Tahap Awal Ekskavasi Situs Kumitir di Mojokerto Fokus Area Pemakaman Umum

Enggran Eko Budianto - detikNews
Kamis, 06 Agu 2020 14:15 WIB
Tahap Awal Ekskavasi Situs Kumitir di Mojokerto Fokus Area Pemakaman Umum
Tahap Awal Ekskavasi Situs Kumitir di Mojokerto (Foto: Enggran Eko Budianto/detikcom)
Mojokerto -

Tahap awal ekskavasi skala besar situs Kumitir di Kabupaten Mojokerto difokuskan pada area makam Dusun Bendo. Karena di tempat pemakaman umum ini diperkirakan terpendam struktur candi tempat pendarmaan Raja Singasari.
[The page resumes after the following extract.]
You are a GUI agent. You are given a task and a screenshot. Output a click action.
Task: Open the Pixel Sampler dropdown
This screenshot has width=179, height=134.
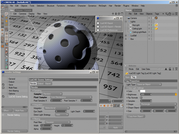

Penggalian dilakukan para arekolog Balai Pelestarian Cagar Budaya (BPCB) Jatim di area barat makam Dusun Bendo, Desa Kumitir, Kecamatan Jatirejo. Area barat makam ini kebetulan belum ada kuburannya sama sekali. Sehingga ekskavasi tak perlu memindahkan makam warga.

"Kami fokuskan di area tengah atau area makam dulu sambil kami negosisasikan kompensasi lahan yang lain," kata Kepala BPCB Jatim Andi Muhammad Said kepada wartawan di lokasi ekskavasi, Kamis (6/8/2020).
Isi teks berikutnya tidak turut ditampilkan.